[SET EXERCISE] Please arrange every line of the records below as a Markdown table with a "No." column for the row number and a "Text" column for the line, skipping blank lines.

[DATA FOR THIS TASK]
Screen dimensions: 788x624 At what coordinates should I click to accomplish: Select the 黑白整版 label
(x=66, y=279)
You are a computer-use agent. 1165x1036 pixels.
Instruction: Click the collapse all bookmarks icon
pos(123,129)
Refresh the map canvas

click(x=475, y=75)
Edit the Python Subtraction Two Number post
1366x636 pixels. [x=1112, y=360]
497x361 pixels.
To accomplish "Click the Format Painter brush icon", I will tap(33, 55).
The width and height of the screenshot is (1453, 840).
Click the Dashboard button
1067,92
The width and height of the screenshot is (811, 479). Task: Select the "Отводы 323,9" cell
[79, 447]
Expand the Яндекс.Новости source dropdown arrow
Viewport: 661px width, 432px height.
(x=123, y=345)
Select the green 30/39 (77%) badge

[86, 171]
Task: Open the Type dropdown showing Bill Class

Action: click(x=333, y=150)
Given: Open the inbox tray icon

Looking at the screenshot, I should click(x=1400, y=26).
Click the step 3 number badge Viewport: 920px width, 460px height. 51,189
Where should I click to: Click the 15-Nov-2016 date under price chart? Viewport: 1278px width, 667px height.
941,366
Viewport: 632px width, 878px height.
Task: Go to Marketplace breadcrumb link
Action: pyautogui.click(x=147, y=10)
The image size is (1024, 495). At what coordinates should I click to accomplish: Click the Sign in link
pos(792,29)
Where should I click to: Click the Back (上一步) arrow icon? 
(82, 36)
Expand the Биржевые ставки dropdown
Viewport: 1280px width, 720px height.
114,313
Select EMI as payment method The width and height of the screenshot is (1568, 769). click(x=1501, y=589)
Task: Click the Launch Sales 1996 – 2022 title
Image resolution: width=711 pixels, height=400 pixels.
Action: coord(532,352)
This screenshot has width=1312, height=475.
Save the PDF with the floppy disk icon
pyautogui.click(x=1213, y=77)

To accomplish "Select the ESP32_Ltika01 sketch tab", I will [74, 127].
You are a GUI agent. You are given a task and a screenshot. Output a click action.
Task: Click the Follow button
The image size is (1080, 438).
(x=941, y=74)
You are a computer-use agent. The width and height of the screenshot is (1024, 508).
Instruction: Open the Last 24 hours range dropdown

[EXERCISE ANSWER]
| No. | Text |
|---|---|
| 1 | Screen dimensions: 788x624 At what coordinates should I click to accomplish: Select the 黑白整版 label |
| 2 | (x=66, y=279) |
| 3 | You are a computer-use agent. 1165x1036 pixels. |
| 4 | Instruction: Click the collapse all bookmarks icon |
| 5 | pos(123,129) |
| 6 | Refresh the map canvas |
| 7 | click(x=475, y=75) |
| 8 | Edit the Python Subtraction Two Number post |
| 9 | 1366x636 pixels. [x=1112, y=360] |
| 10 | 497x361 pixels. |
| 11 | To accomplish "Click the Format Painter brush icon", I will tap(33, 55). |
| 12 | The width and height of the screenshot is (1453, 840). |
| 13 | Click the Dashboard button |
| 14 | 1067,92 |
| 15 | The width and height of the screenshot is (811, 479). Task: Select the "Отводы 323,9" cell |
| 16 | [79, 447] |
| 17 | Expand the Яндекс.Новости source dropdown arrow |
| 18 | Viewport: 661px width, 432px height. |
| 19 | (x=123, y=345) |
| 20 | Select the green 30/39 (77%) badge |
| 21 | [86, 171] |
| 22 | Task: Open the Type dropdown showing Bill Class |
| 23 | Action: click(x=333, y=150) |
| 24 | Given: Open the inbox tray icon |
| 25 | Looking at the screenshot, I should click(x=1400, y=26). |
| 26 | Click the step 3 number badge Viewport: 920px width, 460px height. 51,189 |
| 27 | Where should I click to: Click the 15-Nov-2016 date under price chart? Viewport: 1278px width, 667px height. |
| 28 | 941,366 |
| 29 | Viewport: 632px width, 878px height. |
| 30 | Task: Go to Marketplace breadcrumb link |
| 31 | Action: pyautogui.click(x=147, y=10) |
| 32 | The image size is (1024, 495). At what coordinates should I click to accomplish: Click the Sign in link |
| 33 | pos(792,29) |
| 34 | Where should I click to: Click the Back (上一步) arrow icon?  |
| 35 | (82, 36) |
| 36 | Expand the Биржевые ставки dropdown |
| 37 | Viewport: 1280px width, 720px height. |
| 38 | 114,313 |
| 39 | Select EMI as payment method The width and height of the screenshot is (1568, 769). click(x=1501, y=589) |
| 40 | Task: Click the Launch Sales 1996 – 2022 title |
| 41 | Image resolution: width=711 pixels, height=400 pixels. |
| 42 | Action: coord(532,352) |
| 43 | This screenshot has width=1312, height=475. |
| 44 | Save the PDF with the floppy disk icon |
| 45 | pyautogui.click(x=1213, y=77) |
| 46 | To accomplish "Select the ESP32_Ltika01 sketch tab", I will [74, 127]. |
| 47 | You are a GUI agent. You are given a task and a screenshot. Output a click action. |
| 48 | Task: Click the Follow button |
| 49 | The image size is (1080, 438). |
| 50 | (x=941, y=74) |
| 51 | You are a computer-use agent. The width and height of the screenshot is (1024, 508). |
| 52 | Instruction: Open the Last 24 hours range dropdown |